Bishopston (Llandeilo Ferwallt) is an electoral ward in the City and County of Swansea, Wales. Most of the area is rural consisting of farmland and small villages. The ward is named after the village (and coterminous community) of Bishopston which falls within the ward.

The electoral ward consists of some or all of the following areas: Barland Common, Caswell, Clyne Common, Bishopston, Manselfield, Murton, Oldway, in the parliamentary constituency of Gower. It is bounded by the Bristol Channel to the south; and the wards of: Pennard to the west; Fairwood to the north; and Mayals, West Cross, and Newton to the east.

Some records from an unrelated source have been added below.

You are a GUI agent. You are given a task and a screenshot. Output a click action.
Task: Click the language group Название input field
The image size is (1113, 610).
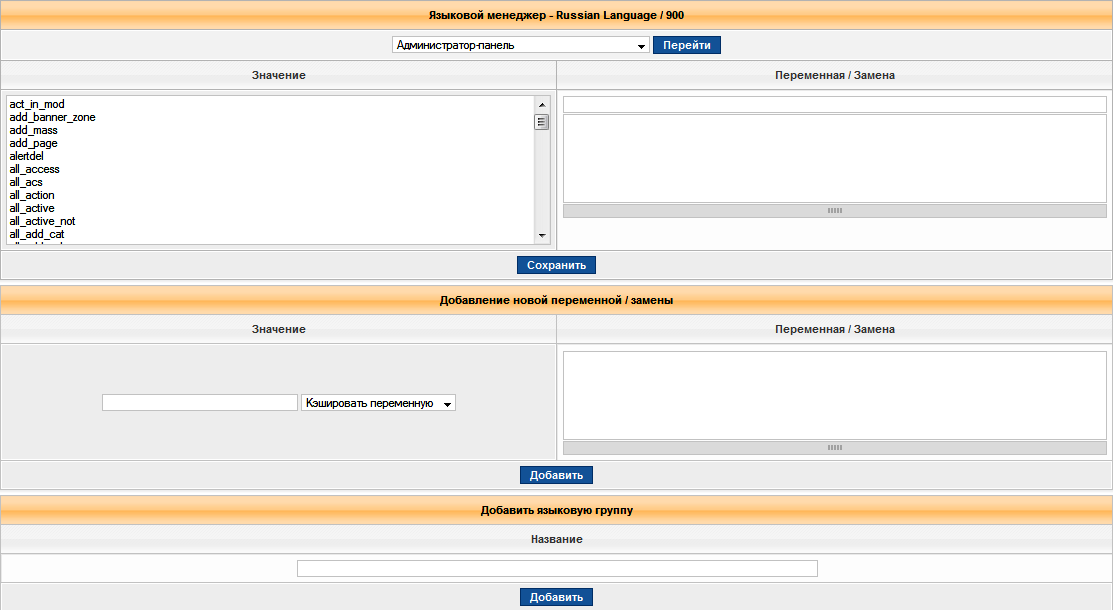coord(557,569)
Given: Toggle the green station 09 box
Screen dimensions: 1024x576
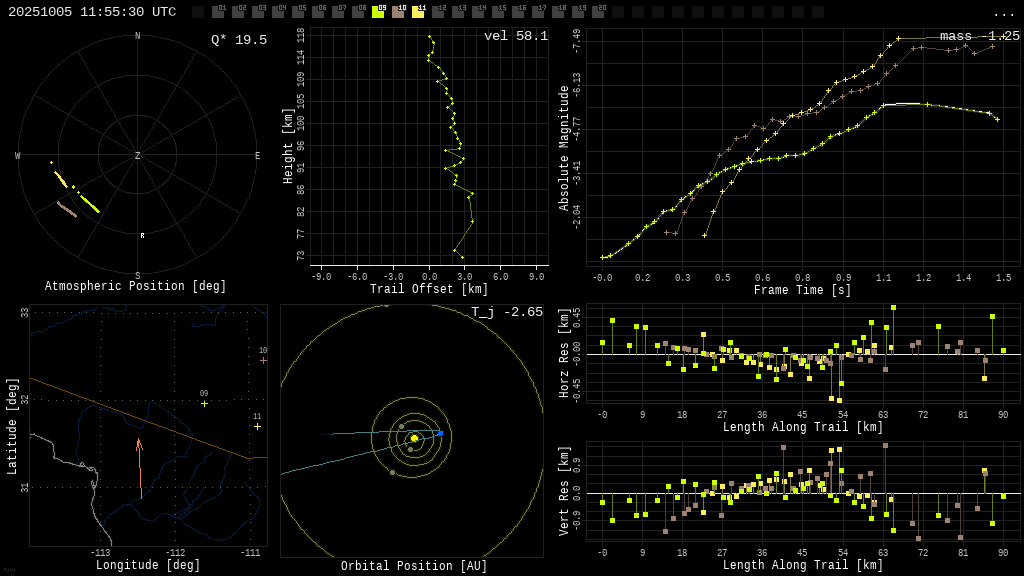Looking at the screenshot, I should 378,12.
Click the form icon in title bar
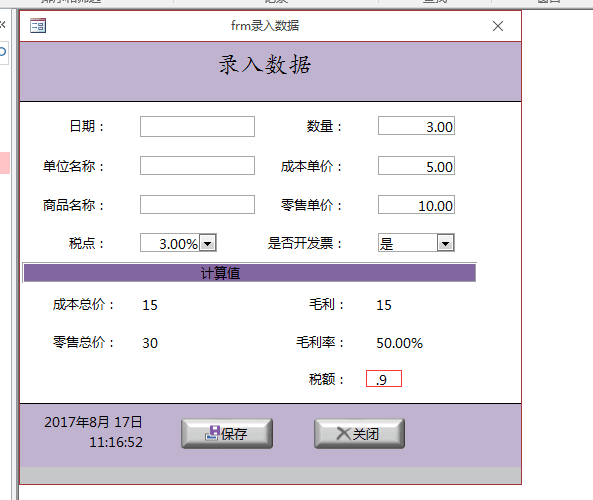 pos(38,26)
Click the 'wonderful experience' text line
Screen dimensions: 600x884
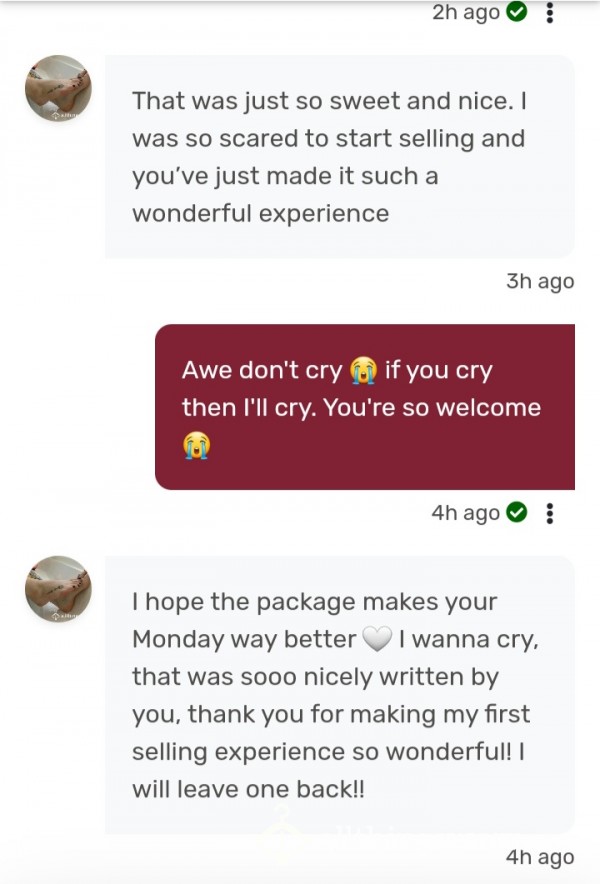pos(261,214)
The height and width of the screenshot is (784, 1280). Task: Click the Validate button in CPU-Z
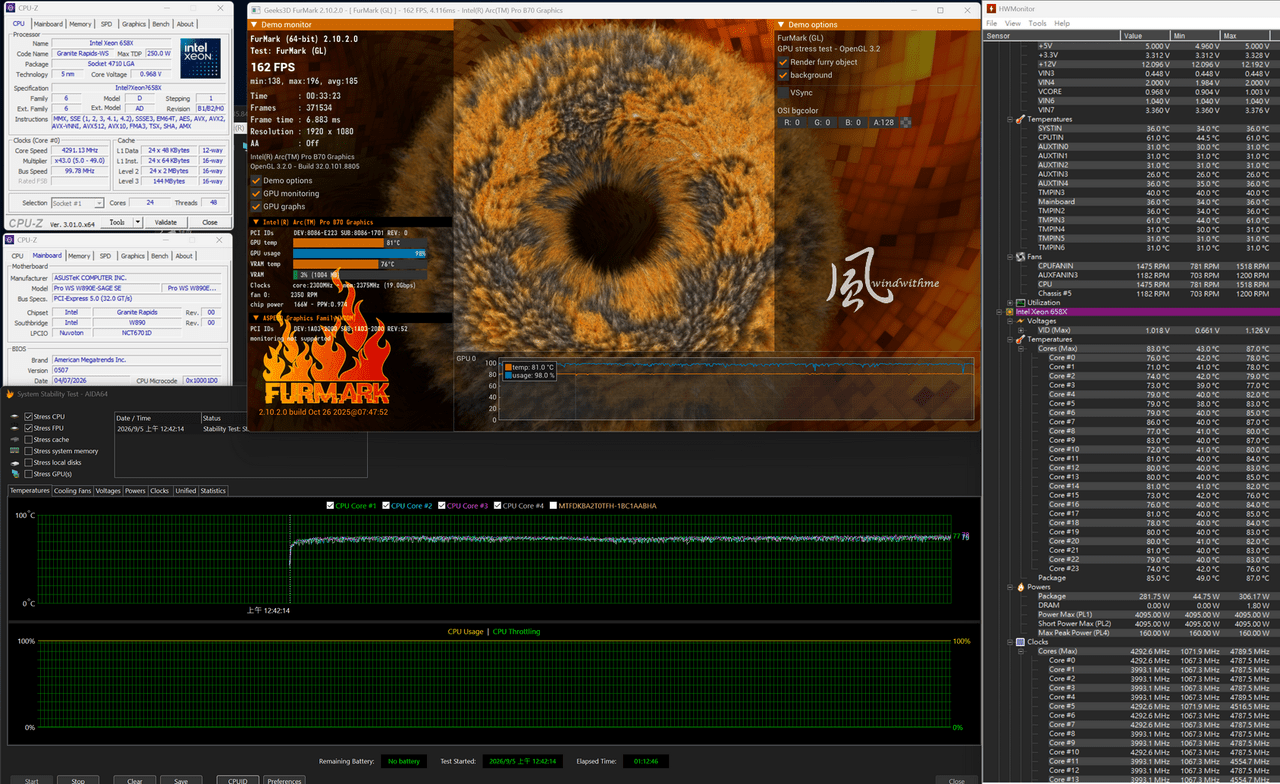(165, 222)
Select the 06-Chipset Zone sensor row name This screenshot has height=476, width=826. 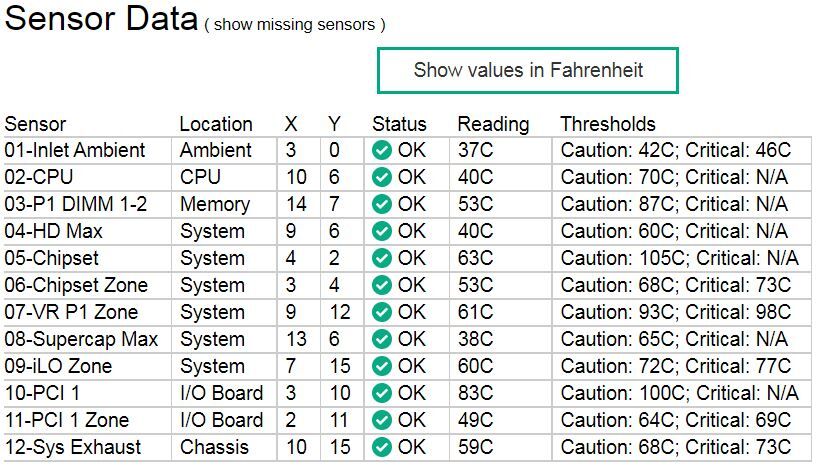(x=76, y=286)
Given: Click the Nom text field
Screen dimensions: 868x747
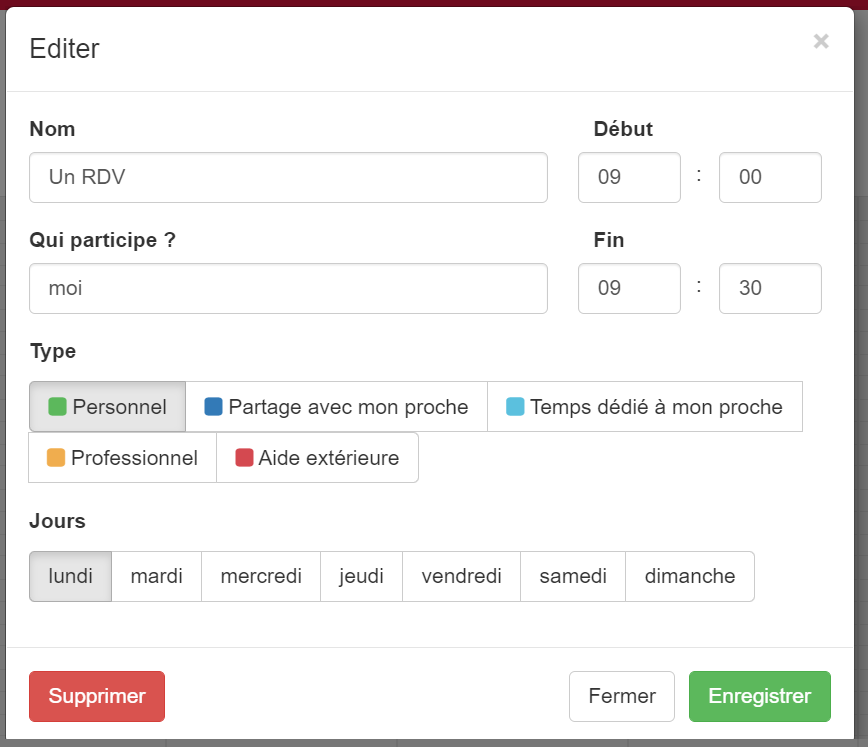Looking at the screenshot, I should [x=288, y=177].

==Current Representation==
The Bishopston Ward is a single-member ward for the purposes of City and County of Swansea Council elections. Following the 2017 election, it is currently represented by Conservative councillor Lyndon Richard Jones who defeated long-serving Independent Keith Marsh.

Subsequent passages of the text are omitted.